§ Texte extrait:
+++

La lectrice ou le lecteur peuvent ainsi admirer à l’œuvre la précision documentaire et comparatiste de l’auteur, recensant minutieusement toutes les sources disponibles, qu’elle soient d’époque ou développées au fil des années depuis 1910-1920, organisée en 71 courts chapitres, chacun d’entre eux présentant un « épisode » de la saga, complété de notes approfondies (et indiquant les points litigieux ou obscurs de la biographie) et de précieuses photographies (de taille réduite toutefois).

+++

§ Données:
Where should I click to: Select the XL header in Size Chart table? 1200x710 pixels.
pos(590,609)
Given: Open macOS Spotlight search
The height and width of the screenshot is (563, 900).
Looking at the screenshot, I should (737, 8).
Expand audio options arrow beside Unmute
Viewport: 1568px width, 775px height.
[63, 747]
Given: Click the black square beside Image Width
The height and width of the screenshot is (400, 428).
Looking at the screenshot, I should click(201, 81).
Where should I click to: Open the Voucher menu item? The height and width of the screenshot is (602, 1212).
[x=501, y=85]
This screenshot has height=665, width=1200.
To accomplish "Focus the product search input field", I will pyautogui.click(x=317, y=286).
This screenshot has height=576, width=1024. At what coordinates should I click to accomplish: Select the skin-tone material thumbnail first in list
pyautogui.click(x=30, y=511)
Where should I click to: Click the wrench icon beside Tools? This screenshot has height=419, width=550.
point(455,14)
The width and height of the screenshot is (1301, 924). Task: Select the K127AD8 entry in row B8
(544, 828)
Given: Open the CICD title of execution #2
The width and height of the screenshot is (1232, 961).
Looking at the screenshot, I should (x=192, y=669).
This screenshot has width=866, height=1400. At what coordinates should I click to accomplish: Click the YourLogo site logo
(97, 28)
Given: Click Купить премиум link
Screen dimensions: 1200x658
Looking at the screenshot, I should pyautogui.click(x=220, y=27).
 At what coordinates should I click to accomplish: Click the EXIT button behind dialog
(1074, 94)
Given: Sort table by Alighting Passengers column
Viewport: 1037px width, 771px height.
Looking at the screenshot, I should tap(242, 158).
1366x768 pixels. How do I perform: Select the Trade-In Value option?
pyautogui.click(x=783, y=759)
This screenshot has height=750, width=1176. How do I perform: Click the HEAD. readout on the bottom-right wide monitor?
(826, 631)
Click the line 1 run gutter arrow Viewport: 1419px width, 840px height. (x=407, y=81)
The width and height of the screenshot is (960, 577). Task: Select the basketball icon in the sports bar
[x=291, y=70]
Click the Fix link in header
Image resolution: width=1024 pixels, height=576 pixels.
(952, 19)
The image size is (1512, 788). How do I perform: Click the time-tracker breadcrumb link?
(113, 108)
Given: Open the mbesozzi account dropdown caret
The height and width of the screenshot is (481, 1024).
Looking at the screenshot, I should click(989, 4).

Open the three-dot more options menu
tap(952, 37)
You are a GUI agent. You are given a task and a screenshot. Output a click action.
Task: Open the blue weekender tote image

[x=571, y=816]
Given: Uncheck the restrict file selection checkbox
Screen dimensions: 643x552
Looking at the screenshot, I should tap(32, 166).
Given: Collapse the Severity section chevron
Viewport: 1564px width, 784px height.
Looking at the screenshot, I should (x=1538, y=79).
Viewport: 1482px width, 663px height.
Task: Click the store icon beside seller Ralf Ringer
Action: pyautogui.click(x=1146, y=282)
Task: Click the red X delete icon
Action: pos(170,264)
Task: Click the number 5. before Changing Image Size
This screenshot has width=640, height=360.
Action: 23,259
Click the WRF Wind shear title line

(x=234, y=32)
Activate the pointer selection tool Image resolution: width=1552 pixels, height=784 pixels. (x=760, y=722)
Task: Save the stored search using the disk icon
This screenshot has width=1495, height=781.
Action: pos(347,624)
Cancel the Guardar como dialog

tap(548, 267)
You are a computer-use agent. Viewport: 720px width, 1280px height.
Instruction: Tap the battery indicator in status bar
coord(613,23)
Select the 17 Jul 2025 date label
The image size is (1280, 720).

+++

§ Travail demandé:
• 1. Pouvez-vous transcrire le passage du texte extrait allant de « La lectrice ou » jusqu'à « taille réduite toutefois). » inclus ?
• 2. Pouvez-vous reprendre le texte extrait après sa dernière phrase et le poursuivre ?
Ces données proviennent d'une autre source.

§ Résultats par tâche:
• 1.
La lectrice ou le lecteur peuvent ainsi admirer à l’œuvre la précision documentaire et comparatiste de l’auteur, recensant minutieusement toutes les sources disponibles, qu’elle soient d’époque ou développées au fil des années depuis 1910-1920, organisée en 71 courts chapitres, chacun d’entre eux présentant un « épisode » de la saga, complété de notes approfondies (et indiquant les points litigieux ou obscurs de la biographie) et de précieuses photographies (de taille réduite toutefois).

• 2.
De tous les biographes de Pancho Villa, celui qui a le mieux dessiné les années obscures de sa jeunesse, en les dépouillant de toute démagogie, romantisme et anecdotes taillées sur le modèle de ce que serait le Pancho Villa historiquement futur, c’est Ramón Puente qui les résume ainsi :  » Son histoire avant la Révolution est ordinaire, pleine de cruautés et d’infamies ; ce qu’il a de pittoresque, c’est le paysage ; ce qui le sauve, c’est le sentimentalisme qui guide souvent ses actes, ce qui l’éclaire, c’est l’imagination qui brille parfois au-dessus de ces ombres et lui permet de voir se transformer en bonheur la misère du pauvre, en libéralité et en esprit d’entreprise l’avarice et la turpitude du riche. »

Un auteur anonyme, dans un des nombreux fascicules publiés sur Pancho Villa, affirme que rien de solide ne peut étayer la première étape de sa biographie, mais que les légendes ont du bon, n’en ont que ceux qui les méritent. Et John Reed d’insister : « Il est pratiquement impossible d’avoir des détails précis sur sa vie de bandit. »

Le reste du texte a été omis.